§ **Requirements**: Reproduce the records verbatim, beginning with the line containing "Click the preview scrollbar down arrow" and continuing through the line containing "click(x=197, y=218)", omitting any pictures.
— begin Given data —
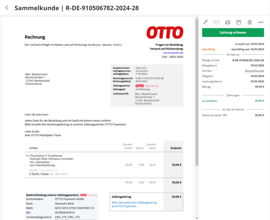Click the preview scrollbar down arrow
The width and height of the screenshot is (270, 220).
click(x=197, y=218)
— end Given data —
— begin Given data —
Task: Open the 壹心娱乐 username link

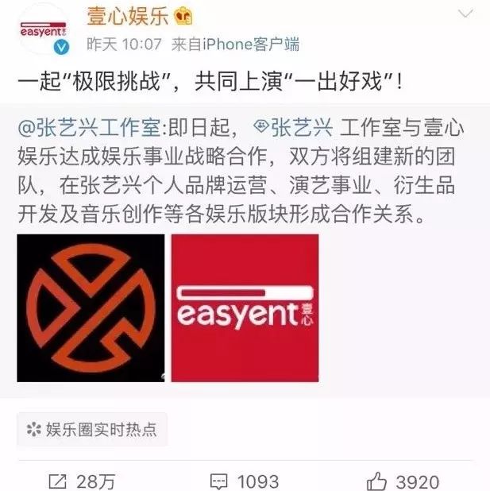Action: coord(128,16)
— end Given data —
§ **Correct response**:
Click the preview scrollbar down arrow
The width and height of the screenshot is (270, 220).
click(x=197, y=218)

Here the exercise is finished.